> **Your task**
From the entries below, return exactly the lines beginning at the one that contains "Курс евро (28, 1481)" and ending at the one that contains "[Минфин в Telegram] (103, 1149)", both of them included, and only those lines.

> **Provided records**
_ _ _ _ _
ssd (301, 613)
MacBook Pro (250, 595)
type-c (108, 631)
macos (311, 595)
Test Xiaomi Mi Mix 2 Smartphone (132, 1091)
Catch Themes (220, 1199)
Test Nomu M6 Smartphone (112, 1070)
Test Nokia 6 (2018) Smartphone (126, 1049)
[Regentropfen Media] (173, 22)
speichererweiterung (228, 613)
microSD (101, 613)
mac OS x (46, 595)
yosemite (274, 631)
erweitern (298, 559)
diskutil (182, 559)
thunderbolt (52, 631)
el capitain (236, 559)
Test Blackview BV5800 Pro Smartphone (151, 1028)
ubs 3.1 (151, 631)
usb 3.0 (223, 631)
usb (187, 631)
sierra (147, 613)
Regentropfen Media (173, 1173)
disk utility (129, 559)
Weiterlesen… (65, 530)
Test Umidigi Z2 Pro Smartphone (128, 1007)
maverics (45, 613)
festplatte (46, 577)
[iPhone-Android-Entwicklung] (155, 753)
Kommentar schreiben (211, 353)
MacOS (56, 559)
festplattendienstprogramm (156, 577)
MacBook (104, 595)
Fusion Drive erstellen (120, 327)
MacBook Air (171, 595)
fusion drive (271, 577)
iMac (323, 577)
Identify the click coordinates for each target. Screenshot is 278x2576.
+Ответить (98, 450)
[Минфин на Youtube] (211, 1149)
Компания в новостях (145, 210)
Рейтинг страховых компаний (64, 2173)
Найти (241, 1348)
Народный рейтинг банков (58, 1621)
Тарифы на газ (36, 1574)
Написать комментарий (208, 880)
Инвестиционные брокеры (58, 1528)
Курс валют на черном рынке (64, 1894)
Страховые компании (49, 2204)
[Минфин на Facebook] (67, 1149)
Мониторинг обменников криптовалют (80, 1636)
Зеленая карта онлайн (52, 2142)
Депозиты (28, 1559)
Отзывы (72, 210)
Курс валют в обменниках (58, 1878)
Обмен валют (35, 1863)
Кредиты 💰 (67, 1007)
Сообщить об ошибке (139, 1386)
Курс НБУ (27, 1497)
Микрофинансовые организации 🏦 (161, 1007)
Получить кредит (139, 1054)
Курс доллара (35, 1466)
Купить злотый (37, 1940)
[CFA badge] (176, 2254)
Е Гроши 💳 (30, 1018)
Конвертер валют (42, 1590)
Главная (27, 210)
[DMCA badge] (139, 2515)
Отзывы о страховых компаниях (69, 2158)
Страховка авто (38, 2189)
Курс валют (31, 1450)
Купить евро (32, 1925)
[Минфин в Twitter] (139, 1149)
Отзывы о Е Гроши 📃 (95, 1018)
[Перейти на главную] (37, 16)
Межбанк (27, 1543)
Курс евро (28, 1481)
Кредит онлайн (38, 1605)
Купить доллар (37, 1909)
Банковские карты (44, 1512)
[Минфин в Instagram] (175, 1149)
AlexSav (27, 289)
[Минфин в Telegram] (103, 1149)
_ _ _ _ _
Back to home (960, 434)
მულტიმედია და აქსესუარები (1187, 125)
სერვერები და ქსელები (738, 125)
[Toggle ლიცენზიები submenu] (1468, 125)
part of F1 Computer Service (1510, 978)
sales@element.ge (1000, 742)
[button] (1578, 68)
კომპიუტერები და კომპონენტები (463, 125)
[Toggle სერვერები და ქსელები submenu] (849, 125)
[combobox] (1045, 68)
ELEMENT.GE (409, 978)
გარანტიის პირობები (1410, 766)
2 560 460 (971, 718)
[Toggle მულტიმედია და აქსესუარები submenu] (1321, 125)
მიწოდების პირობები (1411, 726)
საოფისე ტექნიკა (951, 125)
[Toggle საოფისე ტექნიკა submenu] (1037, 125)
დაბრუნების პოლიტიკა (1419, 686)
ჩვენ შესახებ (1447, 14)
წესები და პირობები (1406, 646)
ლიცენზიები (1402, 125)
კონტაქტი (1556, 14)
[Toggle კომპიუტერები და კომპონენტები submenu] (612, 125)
_ _ _ _ _
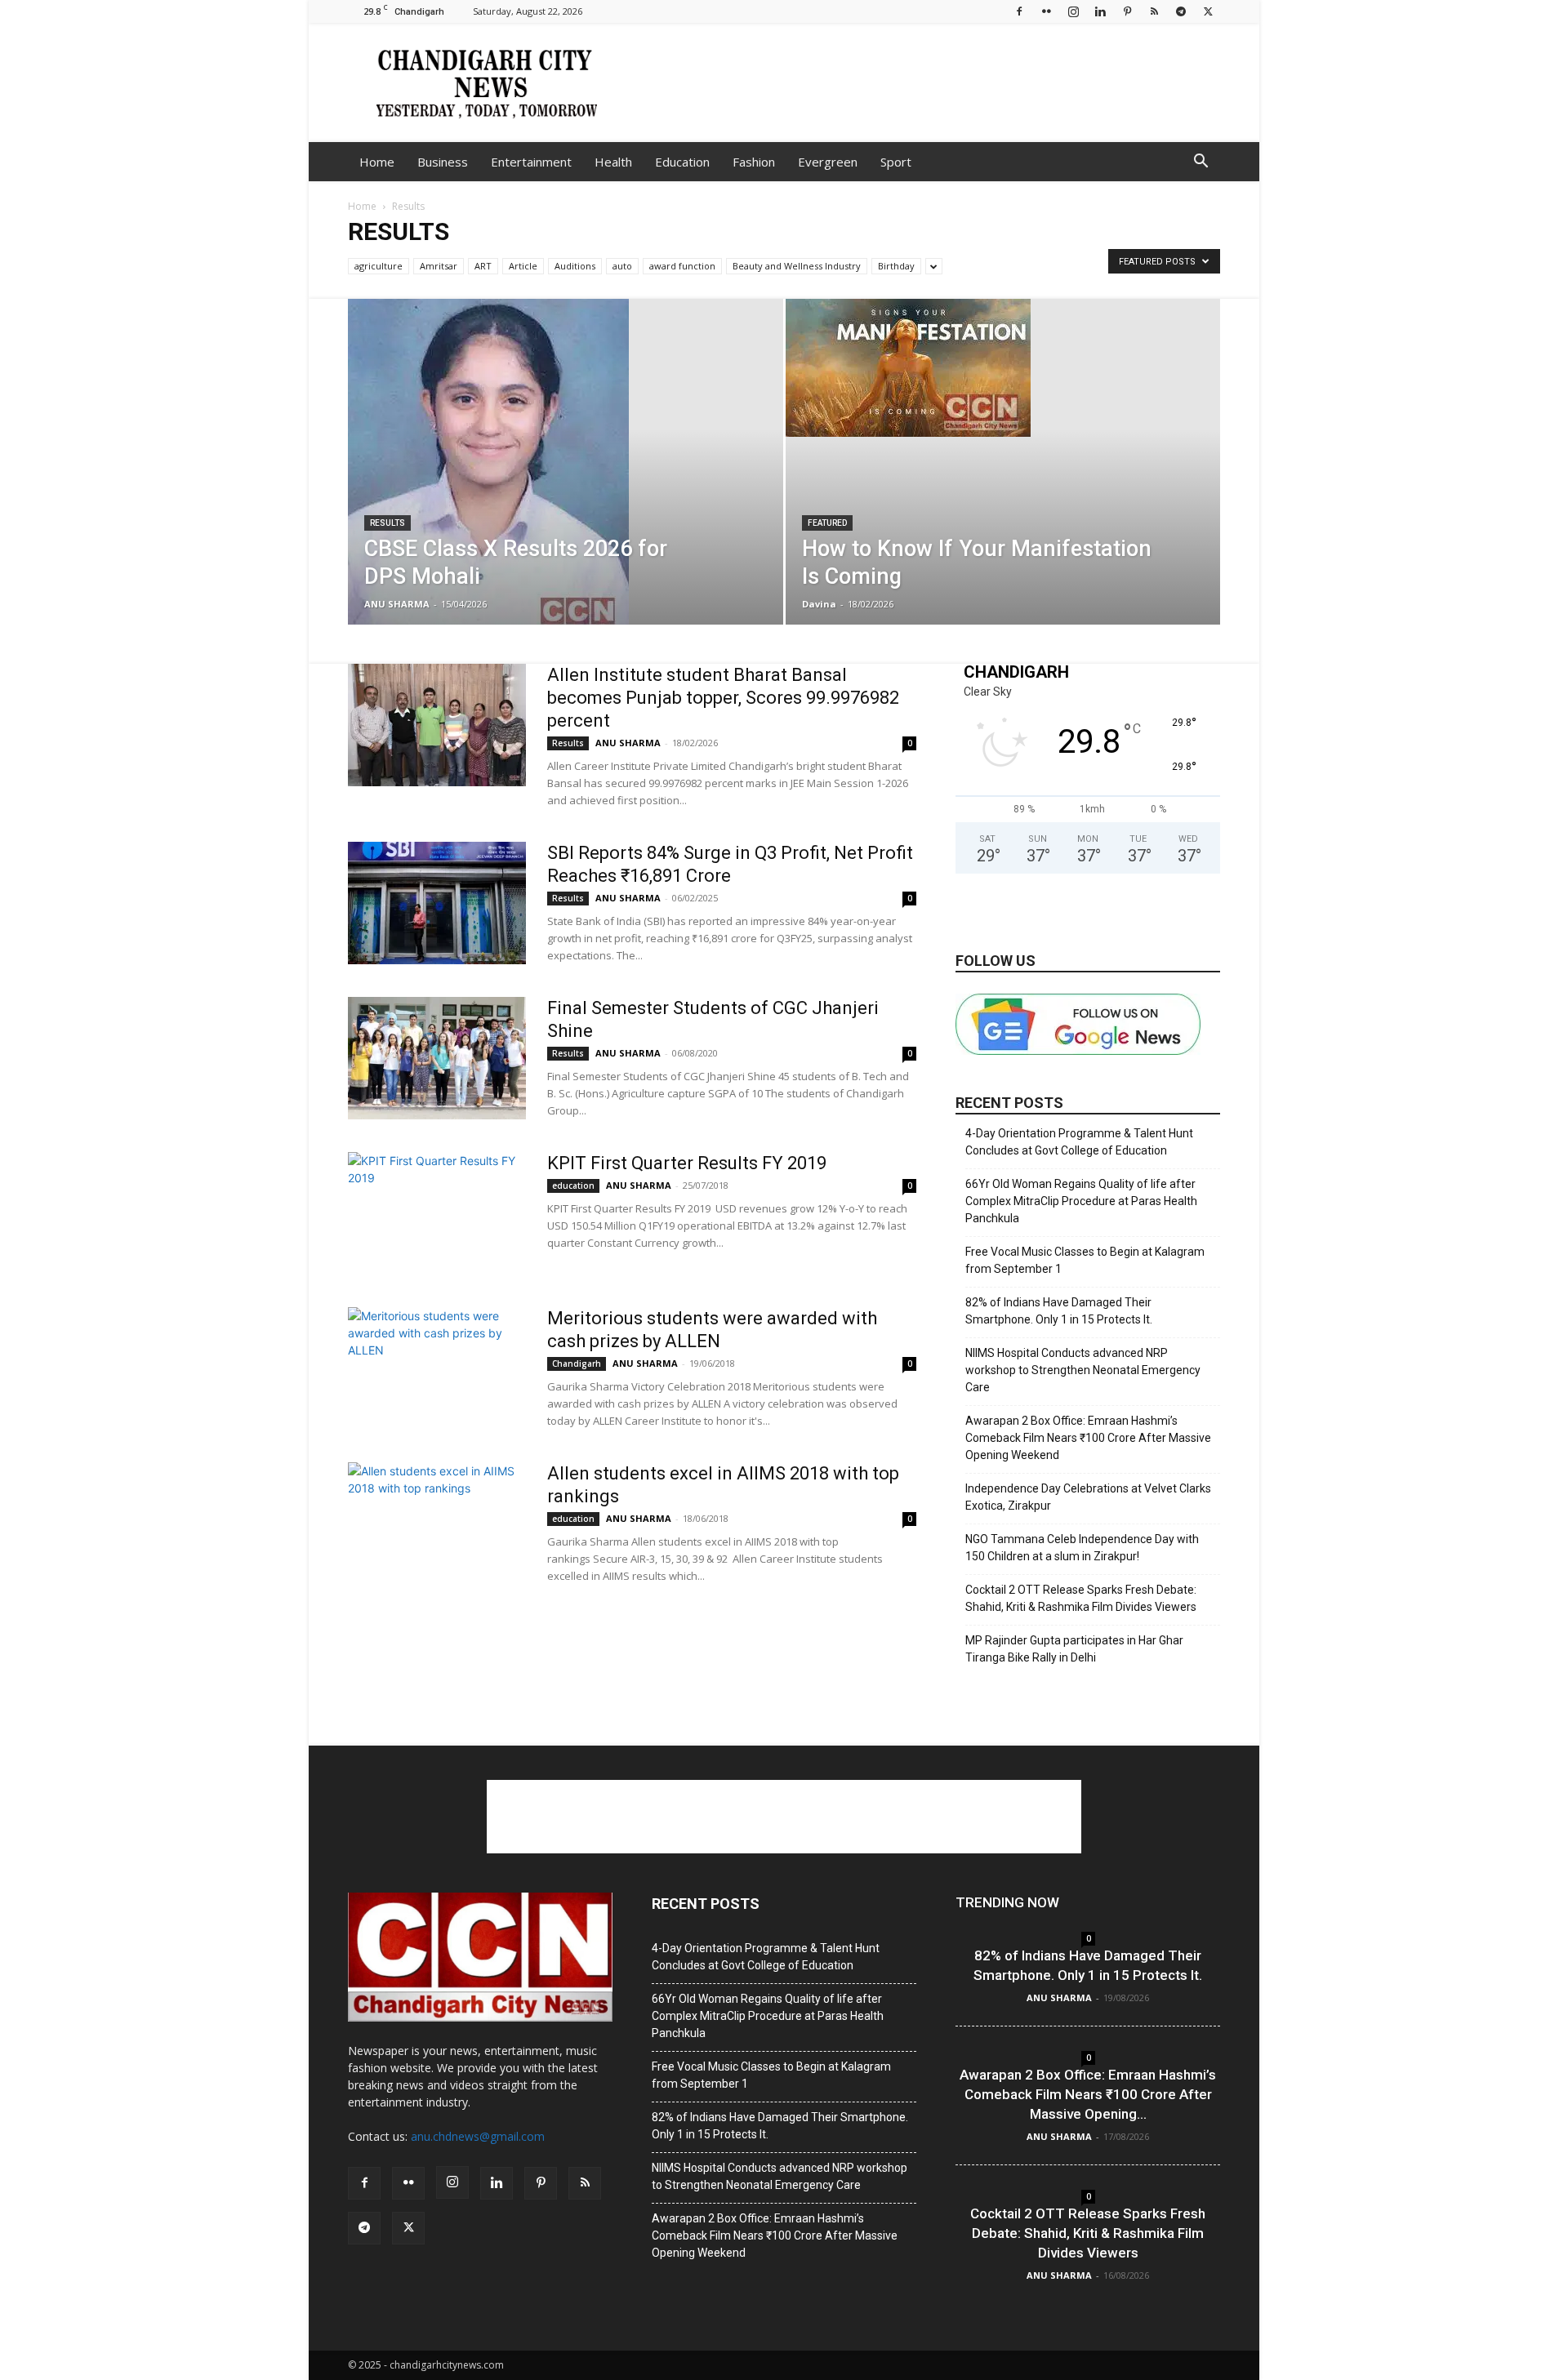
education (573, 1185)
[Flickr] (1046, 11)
_ _ _ _ _
> **Response to the task**
Курс евро (28, 1481)
Кредит онлайн (38, 1605)
Купить доллар (37, 1909)
Банковские карты (44, 1512)
[Минфин в Instagram] (175, 1149)
AlexSav (27, 289)
[Минфин в Telegram] (103, 1149)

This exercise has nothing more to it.